Lesebühne für gute Unterhaltung: Haidhauser Literaturbox1

Rot- und Blautöne, Dämmerlicht, und natürlich ein Tisch, eine Lampe, ein Mikro und ein Glas Wasser. Und gar nicht natürlich, sondern eher ungewöhnlich: Beleuchtete Glaskästen mit Scherenschnitten an den Wänden. Die märchenhaften Motive aus 1001 Nacht tragen sicher ihren Teil dazu bei, dass es dem Zuhörer in der Literaturbox1 im KiM Kino im „Einstein Kultur“ ganz schnell, fast zwangsläufig ‚passiert‘, dass er dem Vorleser folgt in seine Welt. Und dass gleich zweimal an einem Abend. Denn in Haidhausen lesen einmal im Monat jeweils zwei Autoren aus ihren Werken.
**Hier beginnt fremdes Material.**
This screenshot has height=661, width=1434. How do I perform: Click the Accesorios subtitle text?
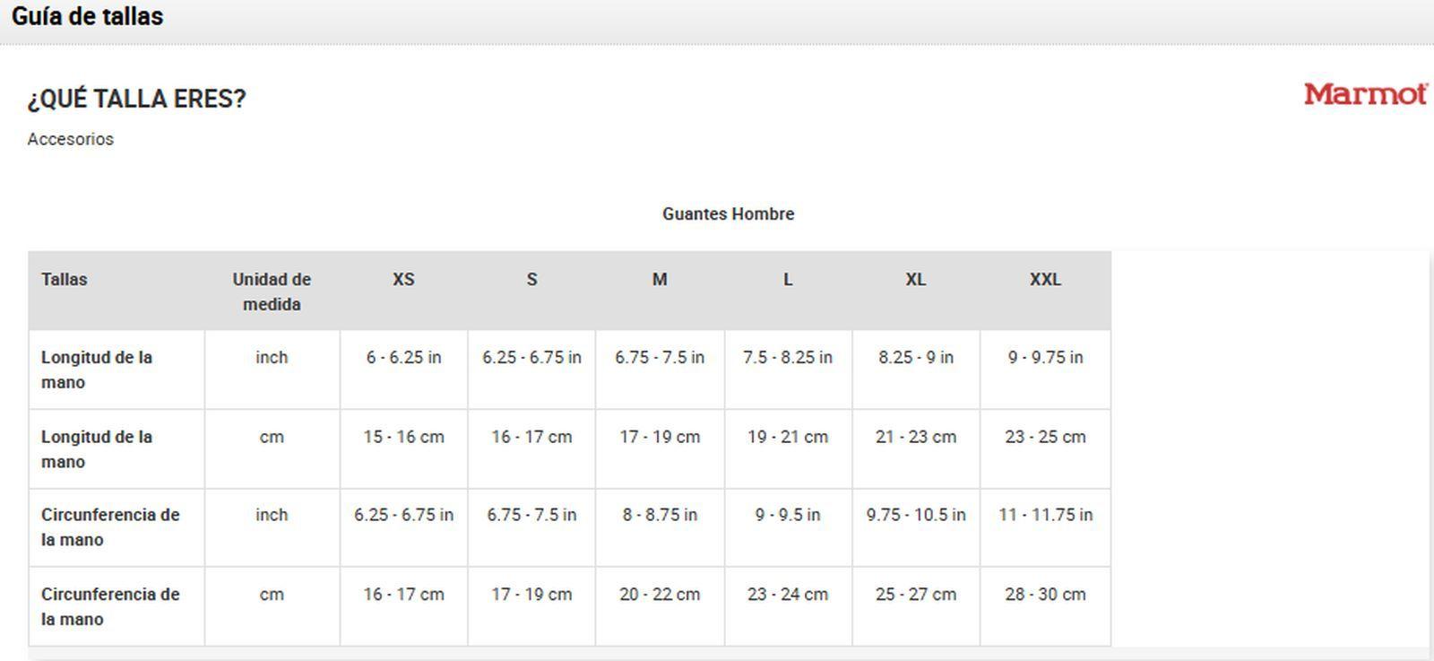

Verantwortlich für dieses in seinen Äußerlichkeiten ganz traditionelle, und doch immer wieder überzeugende Format ist Petra Lang, die gemeinsam mit ihrem Mann Hellmuth Lang jeden zweiten Samstag im Monat im KiM (Kino im Museum) im Kulturzentrum in der Einsteinstraße 42 Lesungen organsiert. Für die Haidhauser Literaturbox1 (der Name lässt sich mühelos zu Literaturbox1tein ergänzen) sichtet Petra Lang laufend Texte von Autoren, die bereits veröffentlicht haben, gern in Kleinverlagen, Literaturzeitschriften oder im Eigenverlag und im Internet. Die Textproben dürfen maximal 20 Seiten lang sein, die Lesung darf bis zu 40 Minuten dauern.

Petra Lang ist die Seele dieses Formats. Um es am Leben zu erhalten, pflegt sie einen intensiven Email-Verkehr. Mit Honorar und Reisekostenerstattung kann sie nicht werben. Der Eintritt kostet fünf Euro, die Autoren müssen sich teilen, was die Zuhörer investieren. An lesewilligen Autoren mangelt es dennoch nicht. Die Lesungen sind bereits für ein halbes Jahr im Voraus garantiert.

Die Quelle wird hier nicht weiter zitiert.